In the US, 10 Western governors appealed for federal drought disaster aid and the US Drought Monitor proclaimed that drought conditions exist in 99% of the Western U.S. Northwestern Mexico is also suffering from drought conditions. The Colorado River water allocated to Mexico is of relatively poor quality and the river routinely fails to reach its historical mouth in the Northern Gulf of California.
According to The Economist, the reductions in Colorado River water supplies are likely a prelude to more severe rationing — a situation caused both by climate change, which is diminishing mountain snowpacks upstream and evaporation, as well as historically inappropriate policy choices that encouraged large-scale development in areas having water supplies inadequate to serve this level of activity.
ABOUT OUR PANELISTS
Larry E. Fanning
Principal Owner & Chief Scientist, New Water Group LLC
Mr. Fanning is a geotechnical professional, adept in structural geology, hydrogeology, foundation design, seismicity, geologic hazards and forensic evaluation, and earthwork and construction procedures. Over the past 30 years, he has worked with a wide variety of client types and government agencies. Mr. Fanning has also served as a subject matter expert for the California Board of Registration for Geologists and Geophysicists. He has been an expert in hundreds of legal proceedings and served by appointment of the Governor of California to the Department of Conservation’s State Mining and Geology Board.
He has also performed a wide variety of environmental studies, including environmental site assessments on many property types and conditions, contaminant migration modeling, site remediation, and water quality studies. In addition to his position with the New Water Group LLC, Mr. Fanning is also the president and co-founder of G3 Soilworks Inc. He earned a BS in Geological and Earth Sciences from UC Santa Cruz.
Ted Kowalski, Esq.
Senior Program Officer, Colorado River Initiative, Walton Family Foundation
Ted is a Senior Program Officer, leading the Walton Family Foundation’s Colorado River Initiative. In this role, Ted supports work that promotes sustainable management of the Colorado River in order to benefit rivers and communities. Prior to joining the Foundation, Ted was the Chief of the Interstate, Federal and Water Information Section, for the Colorado Water Conservation Board. In this role, Ted represented the State of Colorado in State, Federal, inter-State, and international negotiations.
Ted is recognized for his deep expertise in Colorado River water management issues. He has testified before the U.S. Congress and before the Colorado General Assembly, and he has spoken at dozens of conferences. Ted started his career in the Colorado Attorney General’s office working on water law issues.
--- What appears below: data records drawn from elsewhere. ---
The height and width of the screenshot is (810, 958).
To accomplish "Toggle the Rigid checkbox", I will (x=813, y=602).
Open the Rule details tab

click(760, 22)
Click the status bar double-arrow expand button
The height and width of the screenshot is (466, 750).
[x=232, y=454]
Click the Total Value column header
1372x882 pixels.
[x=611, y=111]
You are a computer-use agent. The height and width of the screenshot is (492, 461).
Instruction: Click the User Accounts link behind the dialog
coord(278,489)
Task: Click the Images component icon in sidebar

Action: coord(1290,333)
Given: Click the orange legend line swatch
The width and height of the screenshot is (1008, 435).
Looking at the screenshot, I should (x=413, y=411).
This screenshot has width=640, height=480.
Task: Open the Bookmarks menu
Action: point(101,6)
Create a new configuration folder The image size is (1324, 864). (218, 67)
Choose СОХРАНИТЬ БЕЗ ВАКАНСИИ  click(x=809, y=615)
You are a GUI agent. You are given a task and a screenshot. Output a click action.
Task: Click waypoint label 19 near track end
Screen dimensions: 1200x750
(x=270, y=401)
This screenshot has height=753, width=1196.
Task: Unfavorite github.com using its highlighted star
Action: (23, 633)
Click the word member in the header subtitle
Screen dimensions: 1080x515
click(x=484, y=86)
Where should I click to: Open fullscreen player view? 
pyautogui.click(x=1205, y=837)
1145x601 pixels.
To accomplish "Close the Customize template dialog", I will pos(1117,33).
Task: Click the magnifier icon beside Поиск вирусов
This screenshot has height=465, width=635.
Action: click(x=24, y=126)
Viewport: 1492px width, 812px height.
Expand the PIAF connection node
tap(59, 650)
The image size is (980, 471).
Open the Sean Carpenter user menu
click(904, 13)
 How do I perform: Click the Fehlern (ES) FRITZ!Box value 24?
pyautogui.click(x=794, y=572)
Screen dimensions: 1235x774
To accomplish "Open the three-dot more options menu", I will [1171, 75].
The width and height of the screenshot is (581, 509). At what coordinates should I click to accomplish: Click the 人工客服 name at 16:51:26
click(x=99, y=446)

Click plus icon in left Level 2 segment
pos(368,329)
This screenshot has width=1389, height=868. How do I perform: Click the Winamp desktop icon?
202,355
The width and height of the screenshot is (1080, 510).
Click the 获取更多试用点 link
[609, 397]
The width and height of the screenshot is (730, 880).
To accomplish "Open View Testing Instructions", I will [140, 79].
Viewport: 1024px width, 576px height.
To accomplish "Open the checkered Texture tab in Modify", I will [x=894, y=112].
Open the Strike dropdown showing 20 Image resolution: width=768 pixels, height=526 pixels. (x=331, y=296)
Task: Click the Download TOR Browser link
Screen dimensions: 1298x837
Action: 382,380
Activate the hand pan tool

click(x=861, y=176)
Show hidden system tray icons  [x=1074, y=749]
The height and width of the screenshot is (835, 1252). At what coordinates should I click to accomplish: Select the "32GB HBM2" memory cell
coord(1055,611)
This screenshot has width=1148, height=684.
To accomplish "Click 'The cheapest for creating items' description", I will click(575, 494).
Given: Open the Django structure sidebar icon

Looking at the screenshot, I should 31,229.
Ted has a law degree from the University of Colorado and an undergraduate degree from Cornell University.
Oscar Cortes Reyna
VP, International Relations, Mexican Federation of Civil Engineers
Highly experienced Binational (+ 30 years) Consultant Project Manager Engineer with history of effective leadership for major Civil Engineering initiatives, design, construction and economic feasibility studies and stewardship of large Infrastructure capital projects and PPPs in Mexico and USA. Experience in Sustainable Infrastructure Development and PPP for Water Desalination, Road Infrastructure, Renewable Energy, Mass Transit and Social P3 projects.
Oscar was Vice President for International Relations, Federación Mexicana de Colegios de Ingenieros Civiles (FEMCIC) & Chairman Bi-national Infrastructure and PPP’s. He was also the Tijuana Economic Development Council, Infrastructure Advisory Chair. He has a Bachelor of Science in Civil Engineering from San Diego State University (SDSU) and a Master’s degree in Economic Valuations from Universidad Autónoma de Baja California (UABC).